Work item –
Print the lines in the listing below starting at the line with "Check the penicillin allergy checkbox" and ending at the line with "This screenshot has height=557, width=1026.", both included. Reproduce them exactly and omit every picture.

Record extracts –
§ §
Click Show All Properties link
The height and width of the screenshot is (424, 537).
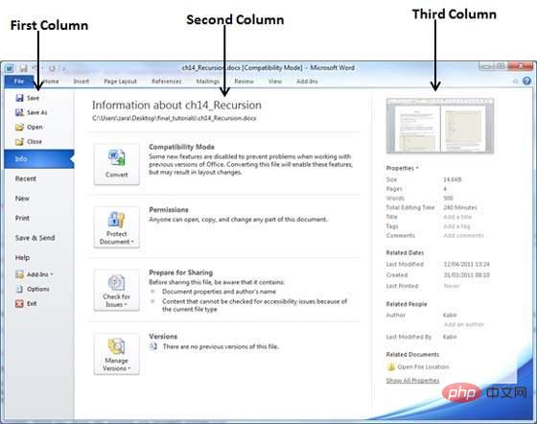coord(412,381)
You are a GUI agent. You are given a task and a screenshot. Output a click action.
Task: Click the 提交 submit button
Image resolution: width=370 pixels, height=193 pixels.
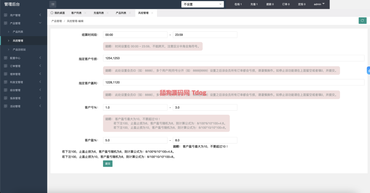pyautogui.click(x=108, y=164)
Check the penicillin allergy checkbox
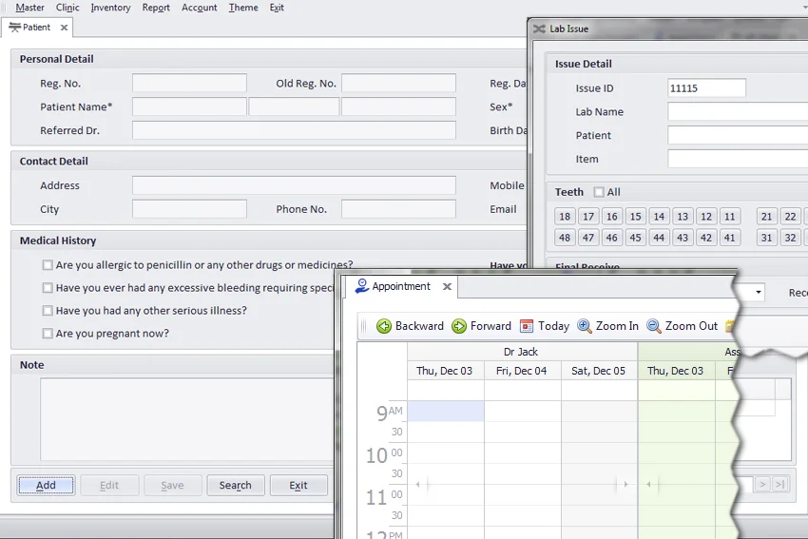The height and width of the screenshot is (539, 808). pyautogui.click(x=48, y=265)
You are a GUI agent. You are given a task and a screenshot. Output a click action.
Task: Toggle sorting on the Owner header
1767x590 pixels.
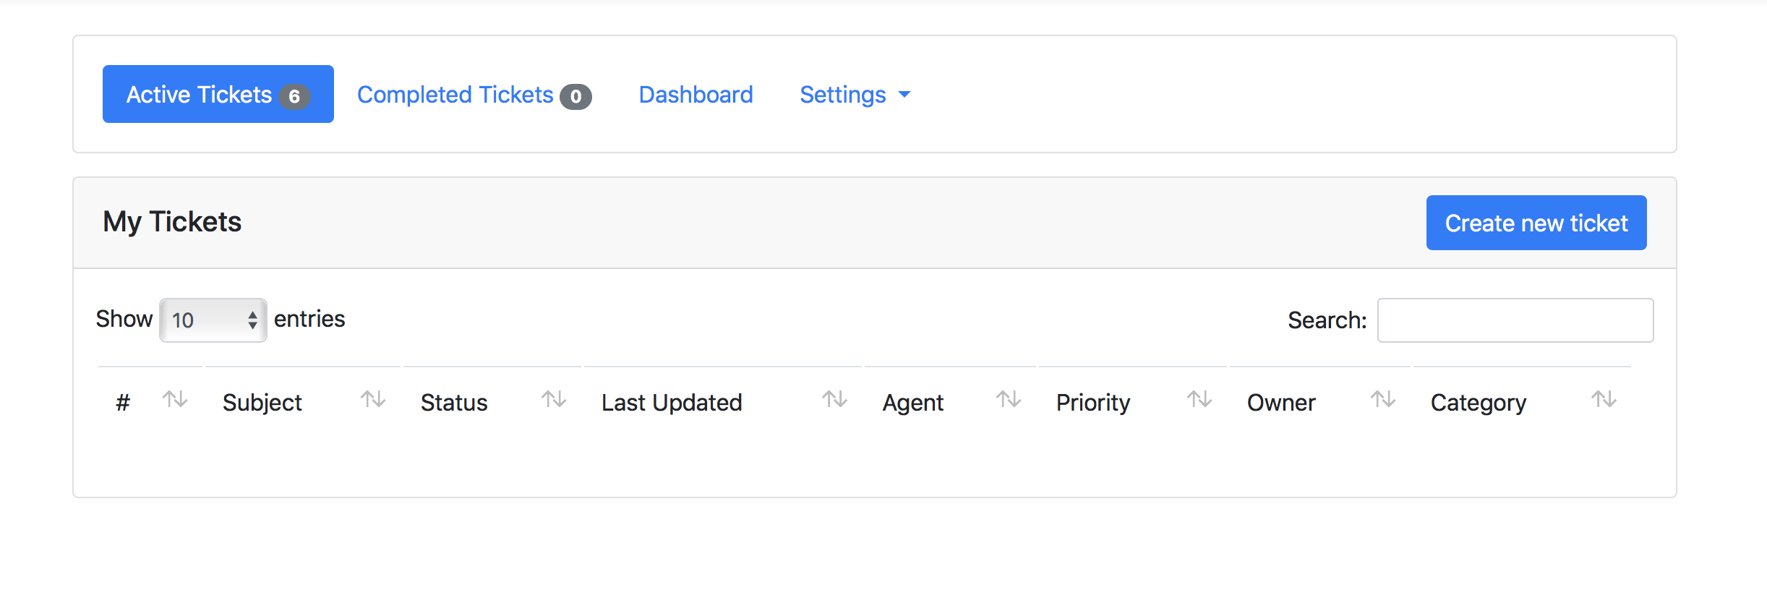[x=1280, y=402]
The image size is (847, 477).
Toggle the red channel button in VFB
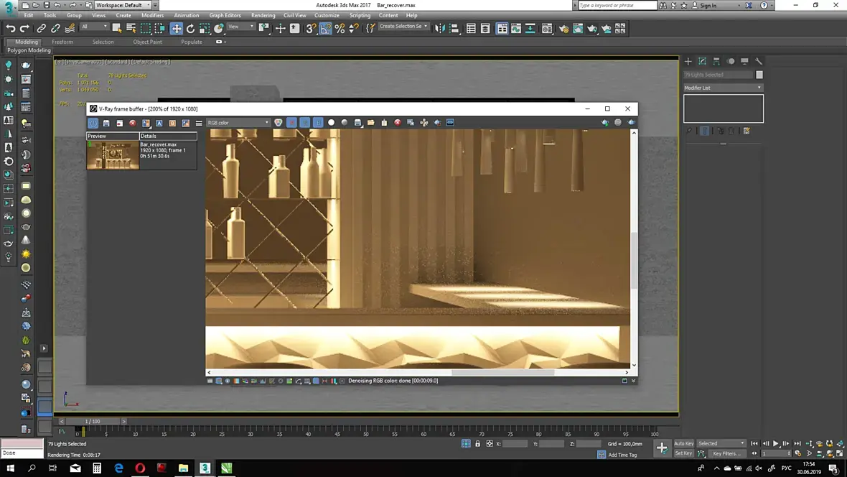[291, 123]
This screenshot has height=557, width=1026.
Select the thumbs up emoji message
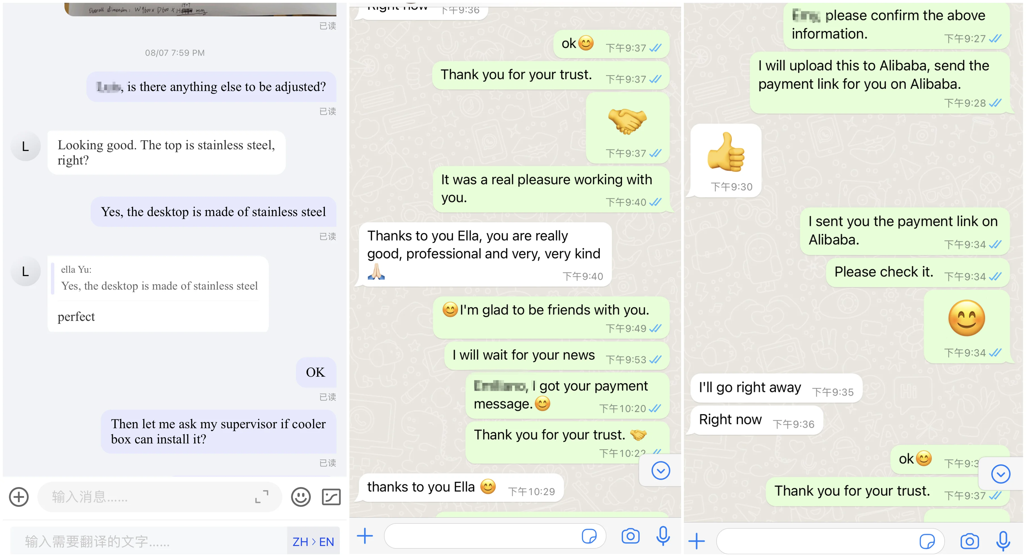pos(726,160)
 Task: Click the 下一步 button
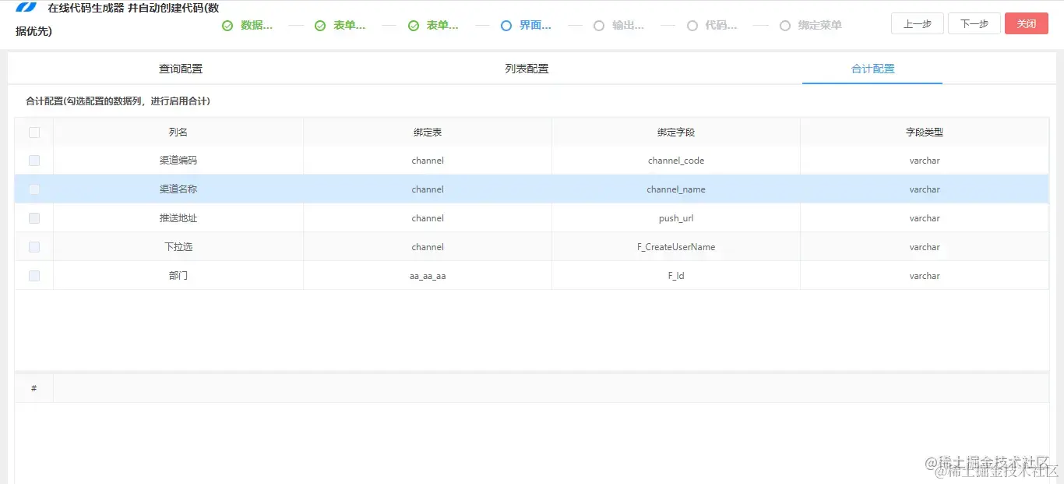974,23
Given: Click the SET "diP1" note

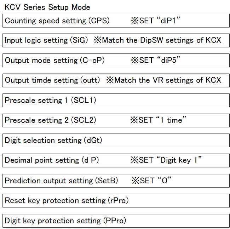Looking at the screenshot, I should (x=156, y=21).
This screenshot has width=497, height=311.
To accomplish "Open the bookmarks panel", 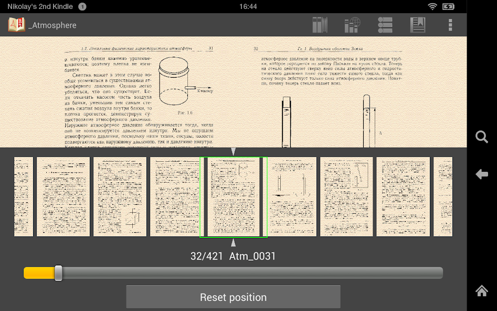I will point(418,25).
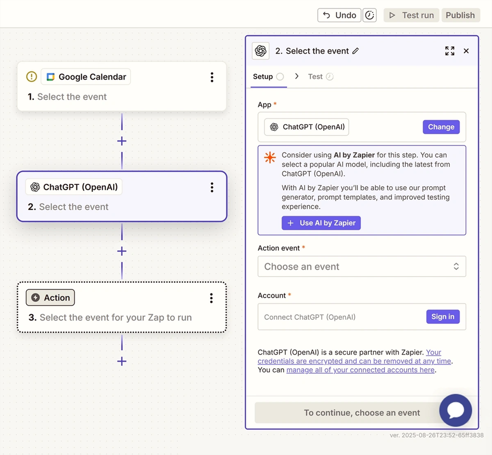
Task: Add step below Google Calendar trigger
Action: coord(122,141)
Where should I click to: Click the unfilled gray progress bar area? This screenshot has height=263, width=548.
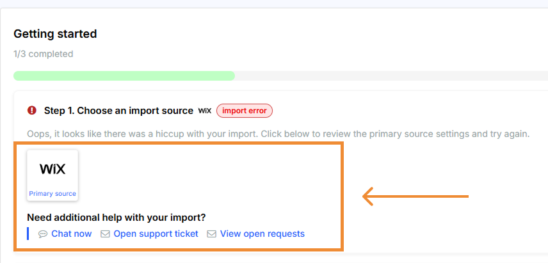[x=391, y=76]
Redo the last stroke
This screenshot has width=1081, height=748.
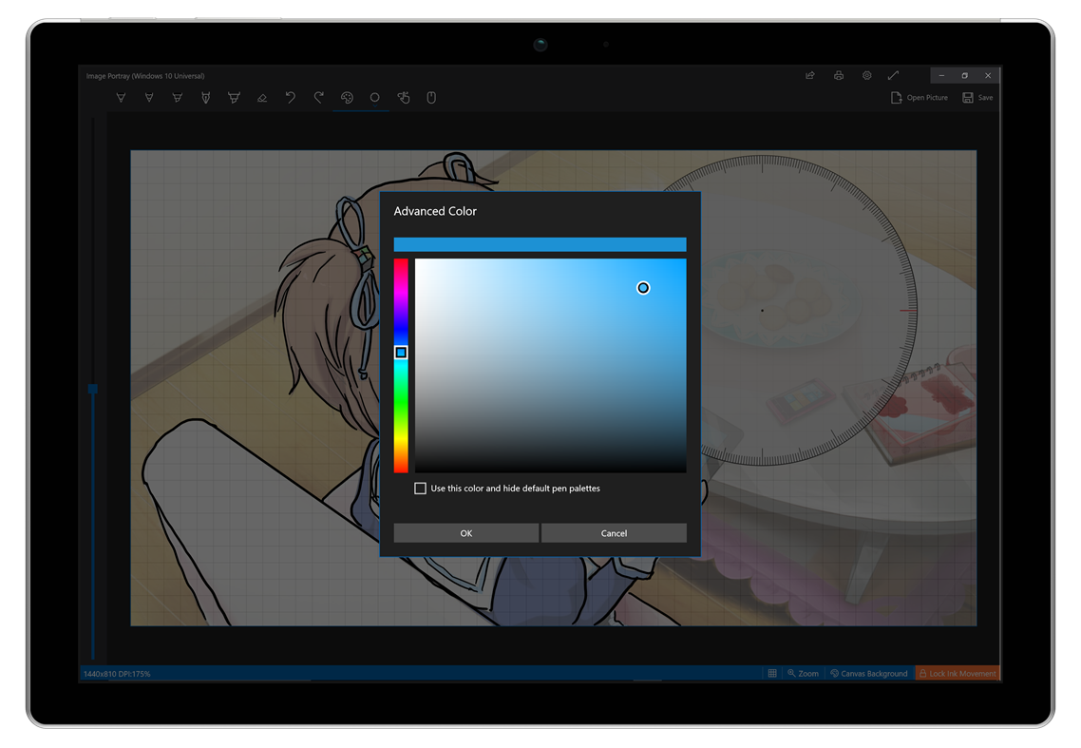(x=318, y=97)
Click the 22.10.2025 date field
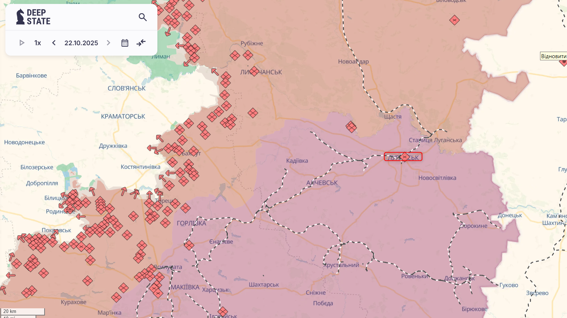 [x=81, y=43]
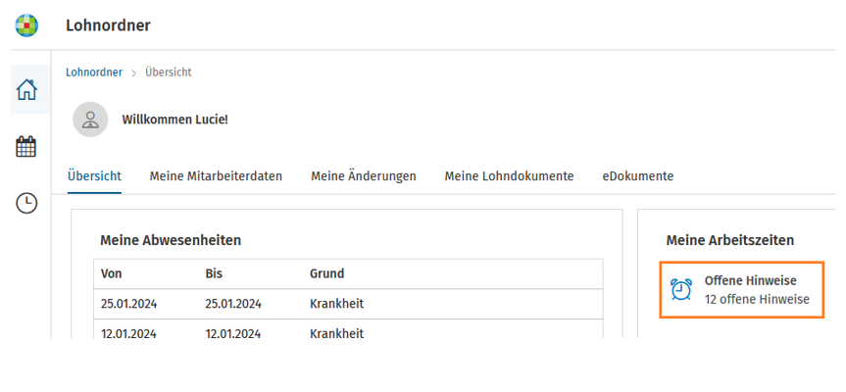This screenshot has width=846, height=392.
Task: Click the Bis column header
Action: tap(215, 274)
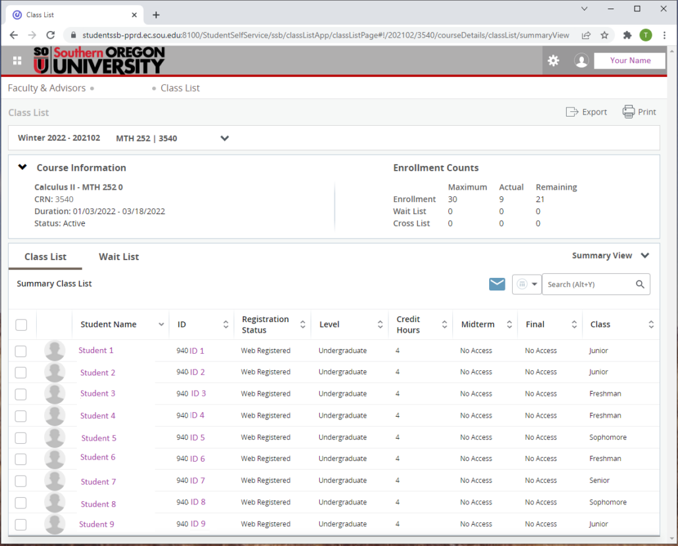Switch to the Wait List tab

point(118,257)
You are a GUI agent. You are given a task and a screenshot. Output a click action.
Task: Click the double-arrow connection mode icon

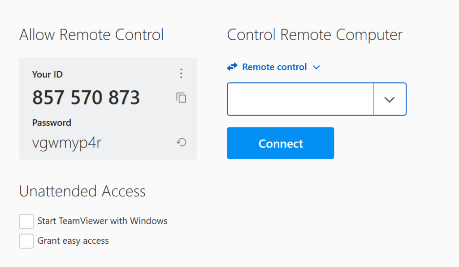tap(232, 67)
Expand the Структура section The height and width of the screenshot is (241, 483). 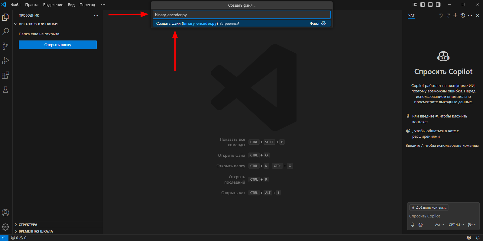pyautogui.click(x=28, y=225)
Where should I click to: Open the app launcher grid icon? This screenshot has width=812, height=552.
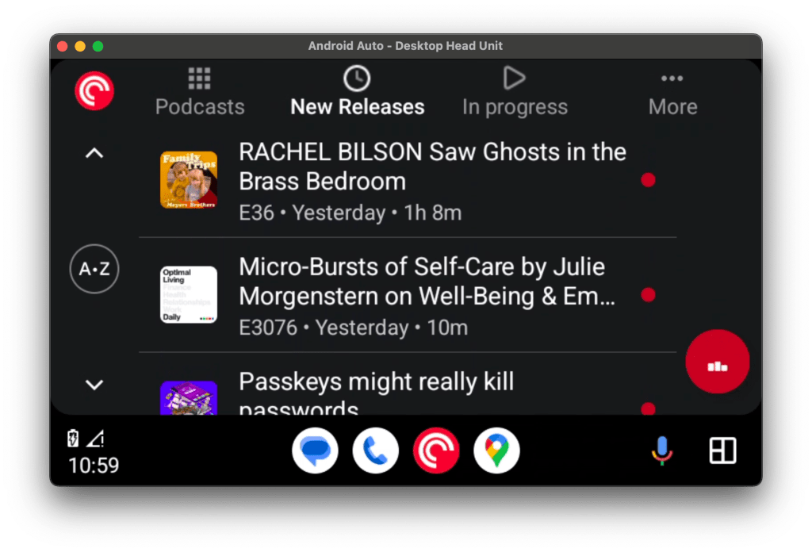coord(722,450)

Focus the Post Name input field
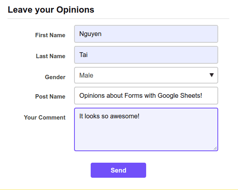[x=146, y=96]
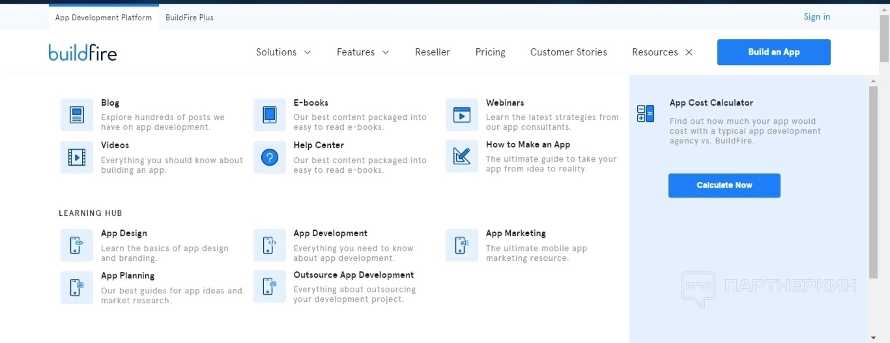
§ §
Solution to this exercise –
Check the penicillin allergy checkbox
The height and width of the screenshot is (539, 808). pyautogui.click(x=48, y=265)
You are a GUI agent. You are given a task and a screenshot. Output a click action.
Task: Toggle sorting on the Owner header
1767x590 pixels.
[x=1280, y=402]
The image size is (847, 477).
Toggle the red channel button in VFB
[291, 123]
This screenshot has height=557, width=1026.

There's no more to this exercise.